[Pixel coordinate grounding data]
____
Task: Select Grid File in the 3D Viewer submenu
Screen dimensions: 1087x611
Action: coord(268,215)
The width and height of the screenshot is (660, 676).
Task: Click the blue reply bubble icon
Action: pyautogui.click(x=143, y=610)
____
• _Exercise description_
Every single record must be transcribed exactly as it stands.

• _Answer_
Task: Select Grid File in the 3D Viewer submenu
Screen dimensions: 1087x611
Action: coord(268,215)
The width and height of the screenshot is (660, 676).
Task: Click the blue reply bubble icon
Action: pyautogui.click(x=143, y=610)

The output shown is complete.